We first performed a validation experiment using mouse kidney tissue. Five kidney cell types – renal macrophages, endothelial cells, loop of Henle cells, collecting duct cells, and the podocytes – were selected for comparison with single gene FISH using the top differentially expressed (DE) gene. For FISHnCHIPs, each cell type was labelled with 14-23 genes. A striking co-localization and increased signal was observed. Moreover, we quantified the cell signals and found a remarkable 6 to 39-fold increase in fluorescence intensity per cell, closely matching our computational predictions. The improved signal made it easier to capture intricate details of the kidney tissue architecture, such as the arrangement of podocytes wrapping around the glomerular endothelial cells in the highly fenestrated Bowman’s capsule.

The cellular landscape: power of FISHnCHIPs in action

Building on the initial success with the mouse kidney, we expanded FISHnCHIPs to profile more modules, in more complex tissues, and in a shorter time.

Mouse cortex layer-specific structure

In the mouse cortex, we accurately recapitulated the expected frequency and spatial distribution of major brain cell types, including glutamatergic neurons, GABAergic neurons, astrocytes, oligodendrocytes, endothelial cells, microglia, and more. The technique can also be used to unveil the layer-specific localization of neuronal subtypes stratified across the canonical laminar structure of the cortex.

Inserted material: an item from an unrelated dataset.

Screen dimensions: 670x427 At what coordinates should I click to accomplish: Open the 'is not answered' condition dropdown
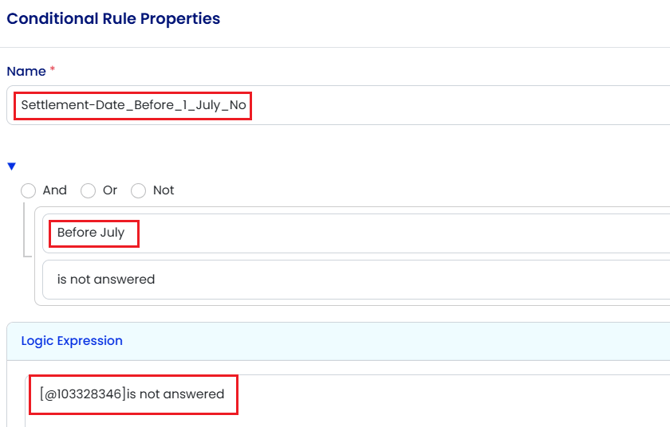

Whole brain, rapid profiling

Encouraged by these results, we harnessed the high-throughput capabilities of FISHnCHIPs to profile 53 gene modules across a whole sagittal section of the mouse brain. The profiling for this large field of view using a 10x objective lens was completed in only 21 hours – a task that would typically take almost a week for ~700 genes under a 60x objective. Remarkably, despite the lower magnification, FISHnCHIPs enabled reliable detection and clustering of cells, where the cluster sizes of 10x and 60x imaging in adjacent sections were highly correlated (Figure 2). It suggested that there was no observable degradation of data quality despite the lower magnification and higher throughput.

Figure 2. The two adjacent sagittal sections of mouse brain using 10x and 60x objectives, respectively. (a-b) cluster maps (c-d) UMAPs (e) the cluster sizes in 10x and 60x datasets.

Robust performance in clinical samples

Extending beyond basic research, we also demonstrated FISHnCHIPs robustness by profiling a frozen clinical sample, which often suffers from compromised RNA quality, making them a particularly difficult tissue type to profile. In this experiment, we successfully used FISHnCHIPs to unveil the distinct spatial distribution of two cancer-associated fibroblast (CAF) subtypes. One of these subtypes was previously found to be highly relevant in establishing an immune suppressive tumor microenvironment.

Through these examples, we showed that FISHnCHIPs is remarkably sensitive, scalable, and robust, and can be harnessed for molecular analyses of clinical tissue samples. Just as a sophisticated facial recognition system incorporates multiple identifying features to pinpoint an individual, FISHnCHIPs can precisely elucidate the spatial origin of rare cell types in complex diseases. Looking ahead, the potential applications of FISHnCHIPs are vast and exciting. Given the wealth of transcriptomic data generated by many large-scale single-cell RNA sequencing efforts worldwide, we hope to see more researchers and clinicians designing FISHnCHIPs assay to gain unprecedented insights into the cellular basis of human health and diseases.